* [Requirement]:
Only the lines from the one holding "Screen dimensions: 1188x1403" to the end of the data should be echoed, exactly as they appear, minus the pictures.

[Stored data entries]
------------------------------------------------------------

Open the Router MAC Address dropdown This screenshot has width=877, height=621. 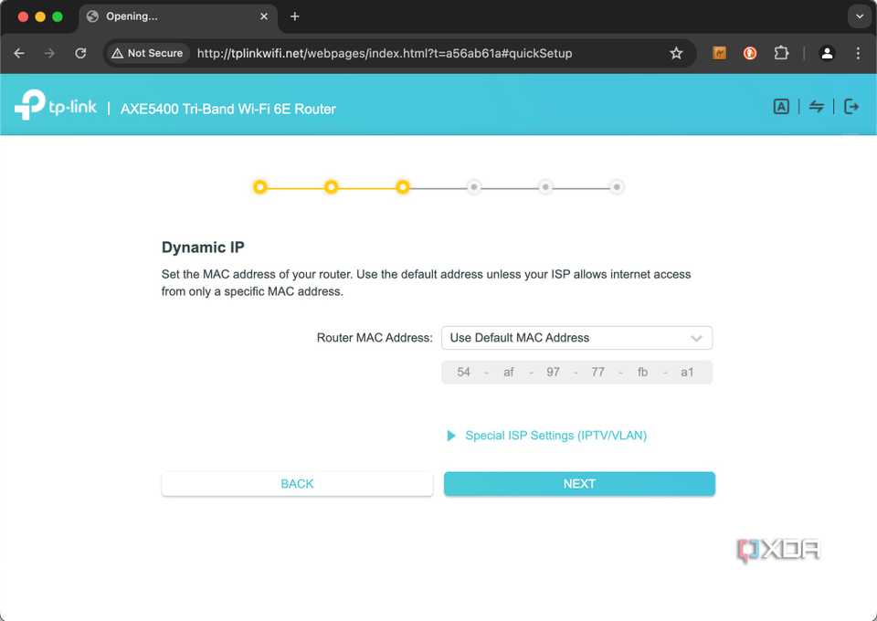(x=577, y=338)
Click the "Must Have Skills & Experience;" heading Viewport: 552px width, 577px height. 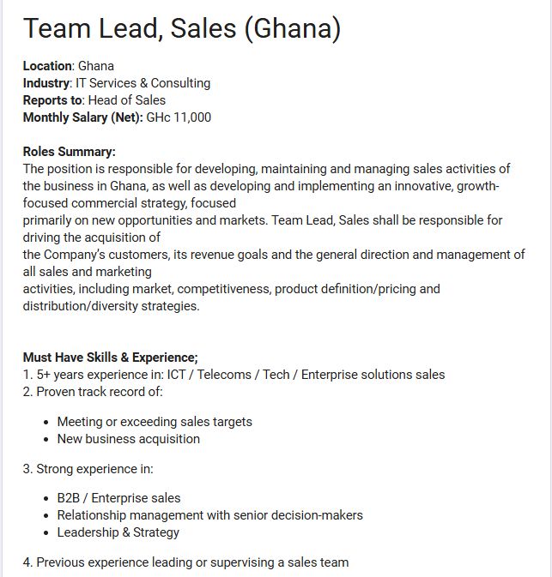point(110,358)
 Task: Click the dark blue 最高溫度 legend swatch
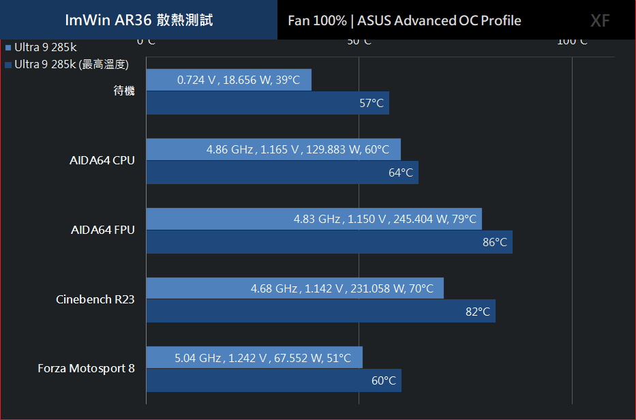(8, 65)
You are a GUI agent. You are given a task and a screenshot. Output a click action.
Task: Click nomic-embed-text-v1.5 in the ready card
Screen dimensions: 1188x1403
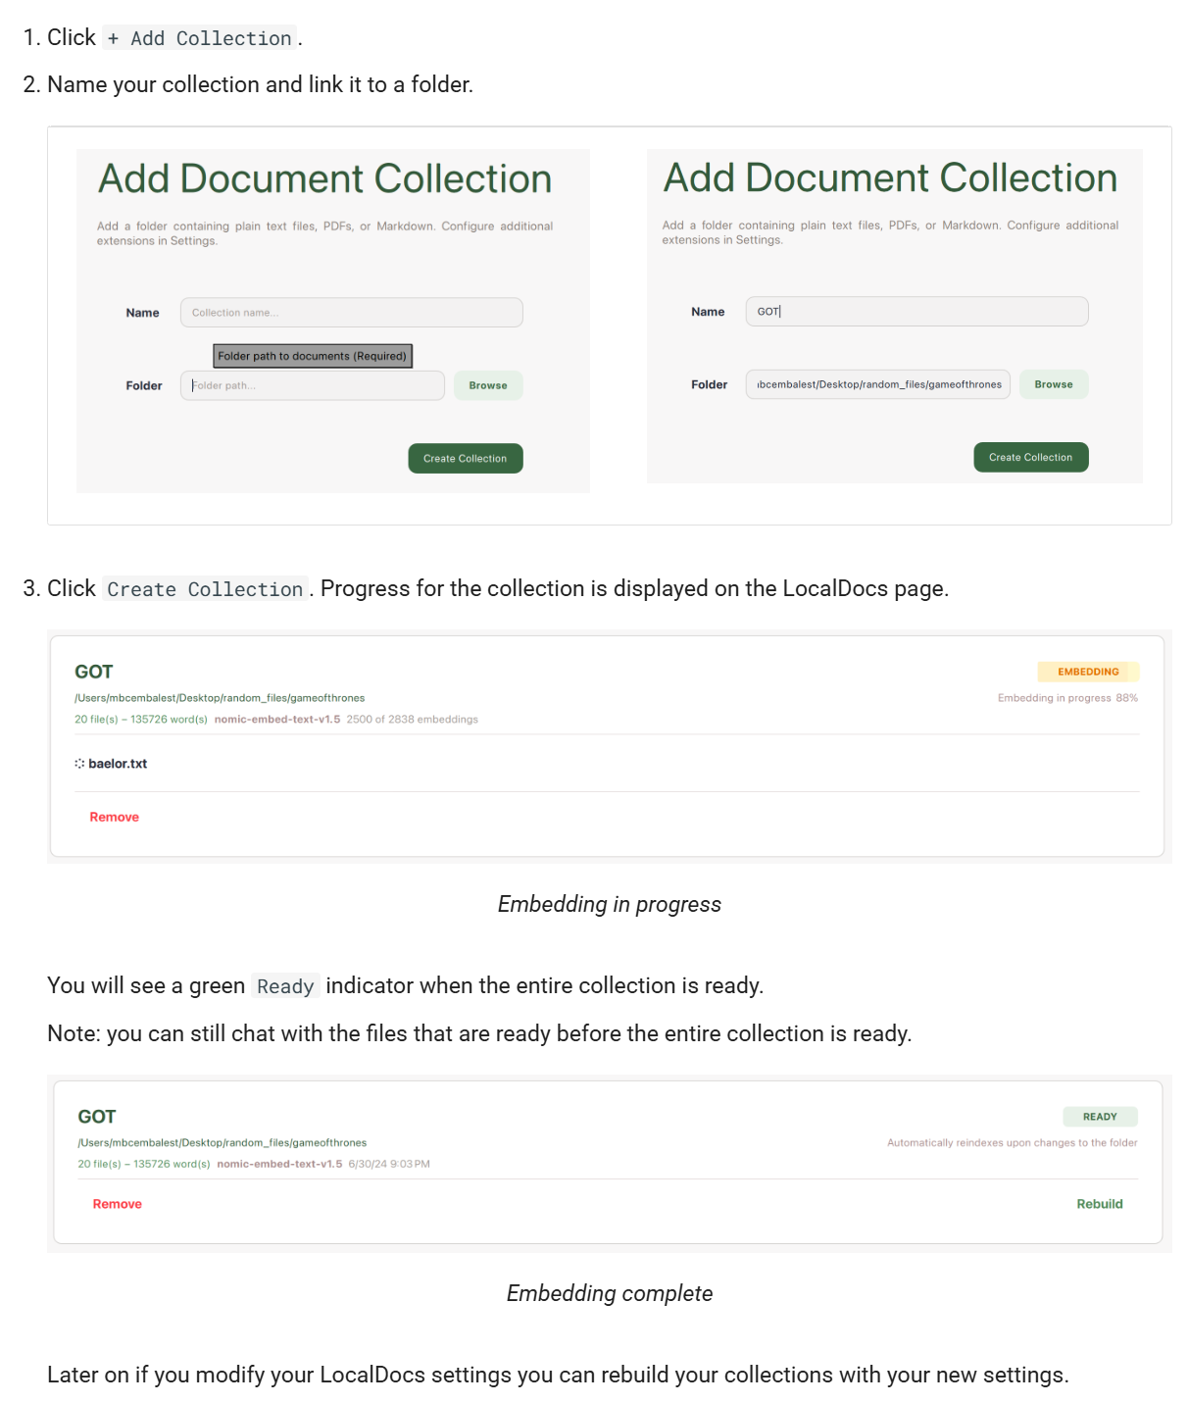point(279,1164)
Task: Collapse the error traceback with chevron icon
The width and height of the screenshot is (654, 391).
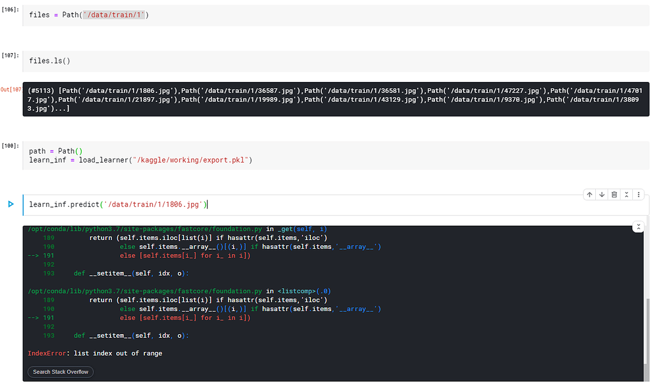Action: [638, 226]
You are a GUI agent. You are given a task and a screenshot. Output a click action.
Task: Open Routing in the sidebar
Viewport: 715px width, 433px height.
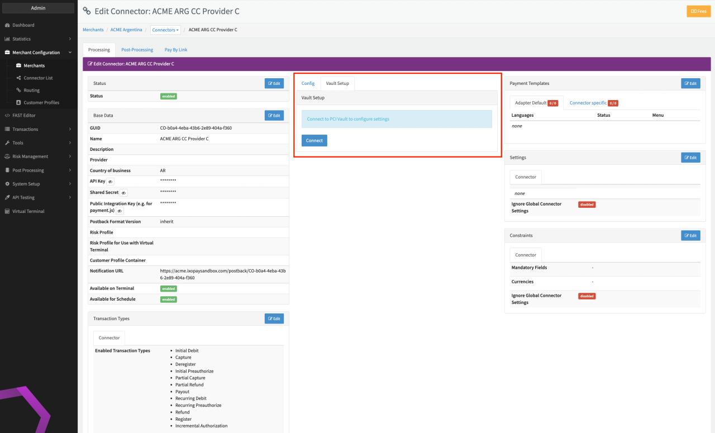coord(31,91)
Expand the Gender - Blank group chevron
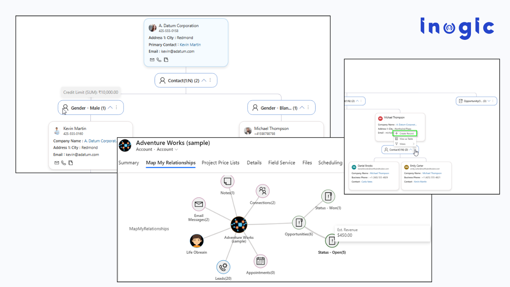Screen dimensions: 510x287 tap(302, 107)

------------------------------------------------------------

* [Solution to the problem]:
Screen dimensions: 1188x1403
point(279,1164)
Task: Collapse the error traceback with chevron icon
The width and height of the screenshot is (654, 391).
Action: [638, 226]
You are a GUI agent. You are given a task and a screenshot. Output a click action.
Task: Open Routing in the sidebar
Viewport: 715px width, 433px height.
coord(31,91)
Expand the Gender - Blank group chevron
Screen dimensions: 510x287 tap(302, 107)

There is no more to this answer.